Оммосец улыбнулся, щелкнул пальцами, и в зале тут же возникли два крепких охранника.
— Предупреждаю, ланнский путешественник, наше угощение может прийтись тебе не по вкусу.
Откуда-то с улицы донесся грохот падающих бревен, далеко разнесшийся по притихшему городу. Равнодушные глаза оммосца невольно метнулись к двери, и Яннул, отдернув занавес, быстро шагнул в расположенный за ним зал.
Комнату заливал красный свет. В центре возвышалась массивная статуя Зарока с огнем, пылающим во чреве. У Яннула свело живот при воспоминании об омерзительных жертвенных ритуалах оммосцев.
Йир-Дакан, развалившийся за низеньким столиком, вздрогнув, оторвался от еды, рука с недоеденным куском застыла на полпути ко рту.
— Это еще кто? Что, уже поесть спокойно нельзя?

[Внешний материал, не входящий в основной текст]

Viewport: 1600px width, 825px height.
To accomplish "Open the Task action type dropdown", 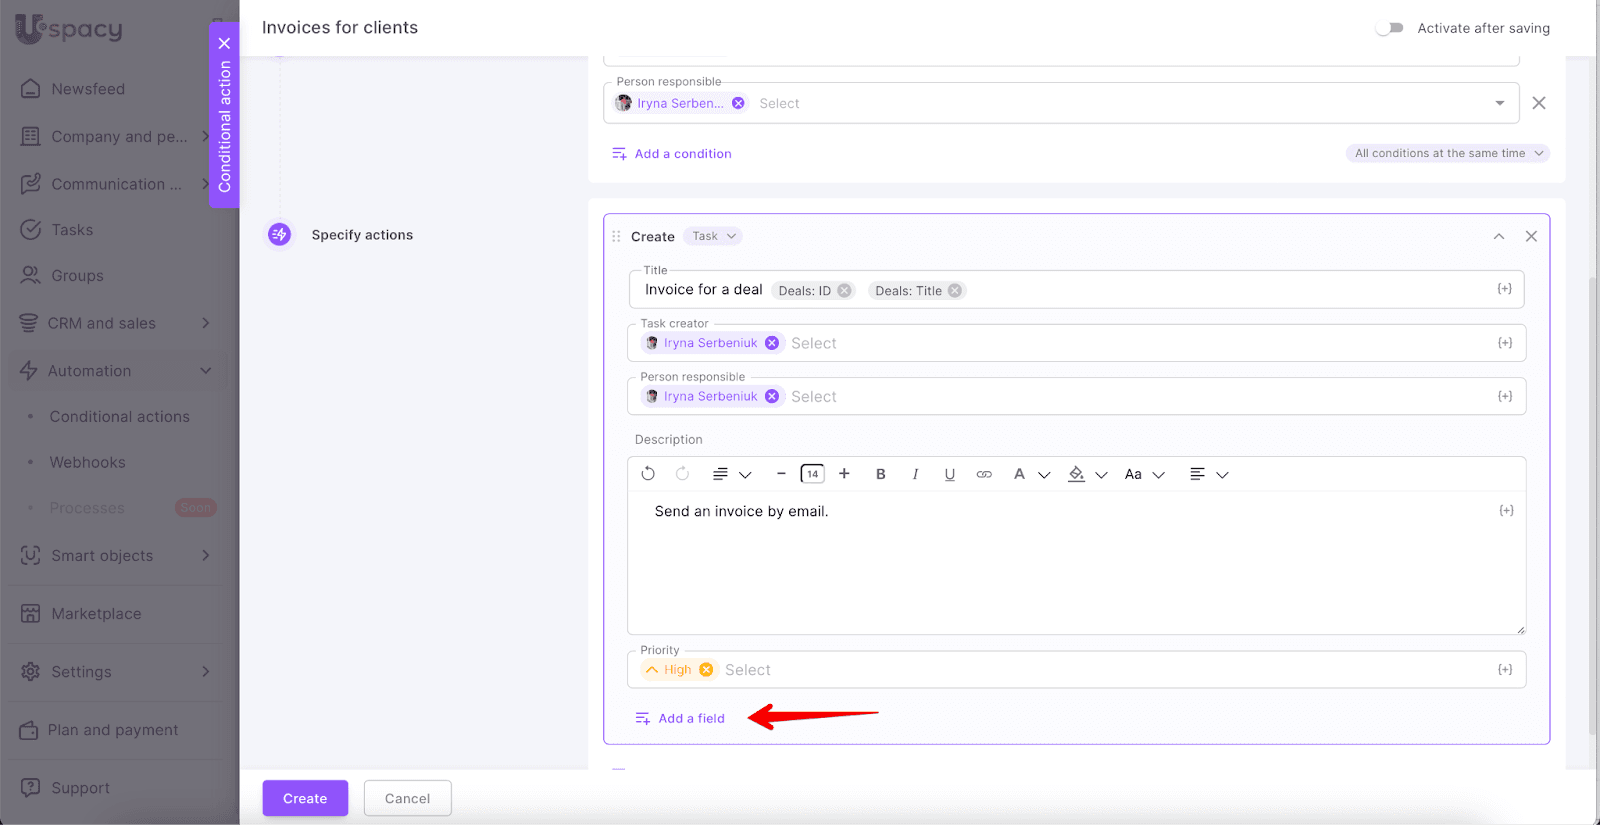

Яннул остановился перед ним, сдержанно поклонился и передал ему письмо от несуществующего купца, скрепленное фальшивой печатью. Йир-Дакан отставил блюдо и взял письмо жирными пальцами.
— Объяснись. Кто послал мне его?
— Мой хозяин, Киос эм Зарависс.
Дакан разломил печать в тот самый момент, когда из-за занавеса показался слуга. Прежде чем тот успел вымолвить хотя бы слово, Дакан повелительно махнул рукой, приказывая ему молчать. Пробежав письмо глазами, он хмыкнул и поднял голову.
— Ты знаешь, что задумал твой хозяин?
— Господин Киос обдумывал неминуемое прекращение всей торговли с Равнинами.
— Еще несколько месяцев, самое большее сезон, и Равнин не будет.
— Как скажете, — усмехнулся Яннул. — Эх, как много хороших вещей пропадет понапрасну, когда дорфарианцы доберутся до них…
— Весьма проницательно со стороны твоего хозяина. Вероятно, он имеет в виду деревенские храмы, да? Что ж, я кое-что знаю об этом. Если он готов обеспечить вывоз и вознаградить меня за хлопоты… Он упомянул приличную сумму, но я считаю, что мои услуги стоят большего. Посмотрим. Однако вы должны понимать, что я не желаю подвергать себя риску и связываться с дорфарианским сбродом.
— Лучше некуда, господин Дакан.
— Орклос, — Дакан полуобернулся к стоявшему за его спиной слуге, — прежде чем вышвыривать гостей из моей передней, будь добр, интересуйся, зачем они пришли.
Орклос дернул уголком рта и поклонился.
— Поешь, если голоден, — Дакан махнул рукой в сторону многочисленных блюд, а сам опять склонился над письмом и перечитал его еще раз.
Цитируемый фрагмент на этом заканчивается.